*** Opening of RECORDS FOR THE TASK ***
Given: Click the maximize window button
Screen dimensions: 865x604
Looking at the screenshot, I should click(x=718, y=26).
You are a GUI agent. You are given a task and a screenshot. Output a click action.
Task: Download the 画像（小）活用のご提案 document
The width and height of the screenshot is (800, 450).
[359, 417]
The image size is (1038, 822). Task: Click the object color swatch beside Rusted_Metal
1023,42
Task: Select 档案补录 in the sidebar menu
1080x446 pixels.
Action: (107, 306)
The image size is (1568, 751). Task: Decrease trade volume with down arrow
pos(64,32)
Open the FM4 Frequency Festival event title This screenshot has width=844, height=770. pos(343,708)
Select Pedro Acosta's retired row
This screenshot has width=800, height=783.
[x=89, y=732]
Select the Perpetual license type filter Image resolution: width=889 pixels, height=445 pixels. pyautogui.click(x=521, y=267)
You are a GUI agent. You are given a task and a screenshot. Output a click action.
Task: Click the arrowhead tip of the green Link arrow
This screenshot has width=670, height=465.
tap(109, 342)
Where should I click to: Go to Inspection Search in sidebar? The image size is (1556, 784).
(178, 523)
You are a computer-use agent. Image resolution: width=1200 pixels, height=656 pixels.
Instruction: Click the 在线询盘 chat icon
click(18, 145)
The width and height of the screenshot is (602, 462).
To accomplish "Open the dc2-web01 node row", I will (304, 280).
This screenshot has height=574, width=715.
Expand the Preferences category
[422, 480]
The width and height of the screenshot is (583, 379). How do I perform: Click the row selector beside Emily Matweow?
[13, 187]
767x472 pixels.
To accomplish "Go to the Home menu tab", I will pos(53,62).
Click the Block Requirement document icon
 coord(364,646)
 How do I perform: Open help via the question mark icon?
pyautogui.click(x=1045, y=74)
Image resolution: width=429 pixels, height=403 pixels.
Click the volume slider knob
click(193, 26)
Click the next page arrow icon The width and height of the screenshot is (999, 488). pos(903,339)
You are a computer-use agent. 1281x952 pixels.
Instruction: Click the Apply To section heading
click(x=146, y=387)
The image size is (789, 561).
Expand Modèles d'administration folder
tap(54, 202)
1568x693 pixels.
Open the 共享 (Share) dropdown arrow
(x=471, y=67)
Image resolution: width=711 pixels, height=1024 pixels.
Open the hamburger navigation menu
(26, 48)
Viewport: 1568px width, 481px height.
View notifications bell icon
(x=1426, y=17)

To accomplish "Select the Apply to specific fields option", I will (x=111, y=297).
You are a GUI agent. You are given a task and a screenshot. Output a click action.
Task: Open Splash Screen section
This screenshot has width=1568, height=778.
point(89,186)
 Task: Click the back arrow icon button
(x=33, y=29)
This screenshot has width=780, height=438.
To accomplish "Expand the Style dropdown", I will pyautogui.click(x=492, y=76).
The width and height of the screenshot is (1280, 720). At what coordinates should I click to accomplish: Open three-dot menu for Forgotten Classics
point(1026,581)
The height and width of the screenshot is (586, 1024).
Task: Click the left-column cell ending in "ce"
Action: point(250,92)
*** Close of RECORDS FOR THE TASK ***
● INSTRUCTIONS FOR THE TASK:
What is needed is an exact transcription of every record above.

● ANSWER SECTION:
Given: Click the maximize window button
Screen dimensions: 865x604
Looking at the screenshot, I should click(x=718, y=26).
You are a GUI agent. You are given a task and a screenshot. Output a click action.
Task: Download the 画像（小）活用のご提案 document
The width and height of the screenshot is (800, 450).
[359, 417]
The image size is (1038, 822). Task: Click the object color swatch beside Rusted_Metal
1023,42
Task: Select 档案补录 in the sidebar menu
1080x446 pixels.
Action: (107, 306)
The image size is (1568, 751). Task: Decrease trade volume with down arrow
pos(64,32)
Open the FM4 Frequency Festival event title This screenshot has width=844, height=770. pos(343,708)
Select Pedro Acosta's retired row
This screenshot has width=800, height=783.
[x=89, y=732]
Select the Perpetual license type filter Image resolution: width=889 pixels, height=445 pixels. pyautogui.click(x=521, y=267)
You are a GUI agent. You are given a task and a screenshot. Output a click action.
Task: Click the arrowhead tip of the green Link arrow
This screenshot has width=670, height=465.
tap(109, 342)
Where should I click to: Go to Inspection Search in sidebar? The image size is (1556, 784).
(178, 523)
You are a computer-use agent. Image resolution: width=1200 pixels, height=656 pixels.
Instruction: Click the 在线询盘 chat icon
click(18, 145)
The width and height of the screenshot is (602, 462).
To accomplish "Open the dc2-web01 node row", I will (304, 280).
This screenshot has height=574, width=715.
Expand the Preferences category
[422, 480]
The width and height of the screenshot is (583, 379). How do I perform: Click the row selector beside Emily Matweow?
[13, 187]
767x472 pixels.
To accomplish "Go to the Home menu tab", I will pos(53,62).
Click the Block Requirement document icon
 coord(364,646)
 How do I perform: Open help via the question mark icon?
pyautogui.click(x=1045, y=74)
Image resolution: width=429 pixels, height=403 pixels.
Click the volume slider knob
click(193, 26)
Click the next page arrow icon The width and height of the screenshot is (999, 488). pos(903,339)
You are a computer-use agent. 1281x952 pixels.
Instruction: Click the Apply To section heading
click(x=146, y=387)
The image size is (789, 561).
Expand Modèles d'administration folder
tap(54, 202)
1568x693 pixels.
Open the 共享 (Share) dropdown arrow
(x=471, y=67)
Image resolution: width=711 pixels, height=1024 pixels.
Open the hamburger navigation menu
(26, 48)
Viewport: 1568px width, 481px height.
View notifications bell icon
(x=1426, y=17)

To accomplish "Select the Apply to specific fields option", I will (x=111, y=297).
You are a GUI agent. You are given a task and a screenshot. Output a click action.
Task: Open Splash Screen section
This screenshot has width=1568, height=778.
point(89,186)
 Task: Click the back arrow icon button
(x=33, y=29)
This screenshot has width=780, height=438.
To accomplish "Expand the Style dropdown", I will pyautogui.click(x=492, y=76).
The width and height of the screenshot is (1280, 720). At what coordinates should I click to accomplish: Open three-dot menu for Forgotten Classics
point(1026,581)
The height and width of the screenshot is (586, 1024).
Task: Click the left-column cell ending in "ce"
Action: point(250,92)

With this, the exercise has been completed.